Sa voix était un peu rauque, portant une profonde culpabilité. « Ces dernières années, je t'ai fait subir des injustices. »
La main de Pei Ningxue tenant le stylo fit une pause.
Elle tourna la tête, regarda cet homme qui, bien que beau, avait déjà les cheveux blancs, et secoua doucement la tête.
« Ça va, Papa. »
Pei Dongcheng se sentit encore plus mal. Plus sa fille était raisonnable, plus il se sentait incompétent.
« Ne t'inquiète pas. » Pei Dongcheng prit une grande respiration, comme s'il avait pris une décision. « Donne juste un peu plus de temps à Papa. Dans quelques années, une fois ce projet finalisé, je pourrai me libérer complètement du contrôle de la famille Liu et reprendre tout ce qui nous appartient. »
« Quand ce moment viendra, Papa se rattrapera comme il faut. »

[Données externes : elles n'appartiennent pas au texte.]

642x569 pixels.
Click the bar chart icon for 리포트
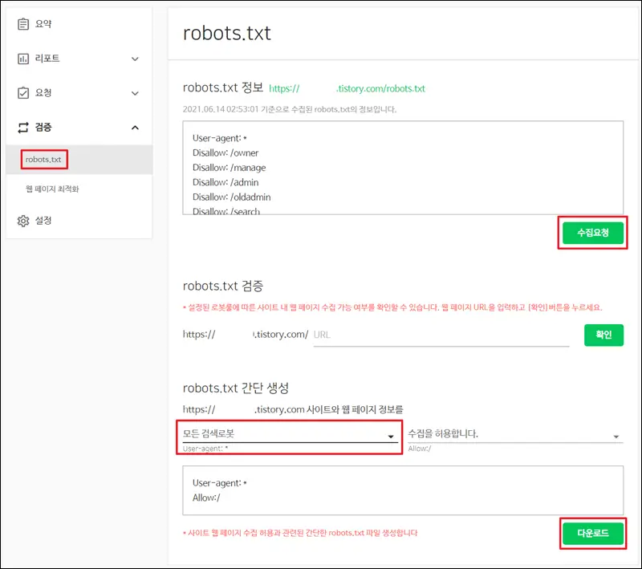click(x=23, y=59)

Pei Ningxue baissa les yeux sur les problèmes de maths de son cahier et ne dit rien.
Voygard sa fille silencieuse, Pei Dongcheng ne sut pas comment continuer. Le silence entre père et fille était encore plus étouffant que la dispute d'avant.
« Euh... tu as assez d'argent de poche ? »

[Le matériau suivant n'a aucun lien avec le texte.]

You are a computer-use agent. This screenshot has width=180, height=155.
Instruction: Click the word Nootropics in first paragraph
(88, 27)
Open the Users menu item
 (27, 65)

Pei Dongcheng choisit finalement la méthode la plus directe. Il sortit son téléphone et virer une somme à Pei Ningxue.
« Si ce n'est pas assez, dis-le juste à Papa. Achète ce que tu veux, ne te prive pas. »
« Mmh, merci Papa. »
Pei Dongcheng soupira, se leva et tapa l'épaule de sa fille. « Dors tôt, ne révise pas trop tard. »
Sur ces mots, il quitta la pièce en hâte.
La porte se referma à nouveau.
Pei Ningxue prit son téléphone et y jeta un œil.
Un virement de vingt mille.
Elle encaissa l'argent sans expression et posa le téléphone de côté.
Son regard retomba sur le parapluie pliant noir.
Le parapluie avait séché et gisait là tranquillement.
Elle se souvint soudain du regard de Chen Zhi quand il lui avait lancé le parapluie après les cours, et de sa façon de plaisanter avec Lin Wanwan sous la pluie.
Cette effervescence vivante, juvénile, lui semblait si lointaine.
Poussée par une impulsion inexplicable, Pei Ningxue tendit la main, prit le parapluie et l'ouvrit juste une fraction.
Une faible odeur s'en échappa.
Attends, c'était l'odeur de snacks épicés ?
Pei Ningxue gela une seconde, puis les commissures de ses lèvres se relevèrent, traçant un sourire incroyablement léger.
Ce mec planquait son parapluie à côté de sa malbouffe ?
Elle referma le parapluie, le rangea soigneusement au fond de son tiroir. Puis elle saisit le verre de lait qui avait tiédi et le vida d'une traite.
S'il a survécu à du lait périmé, un peu de frais c'est rien.
Demain, elle devra lui rendre son parapluie.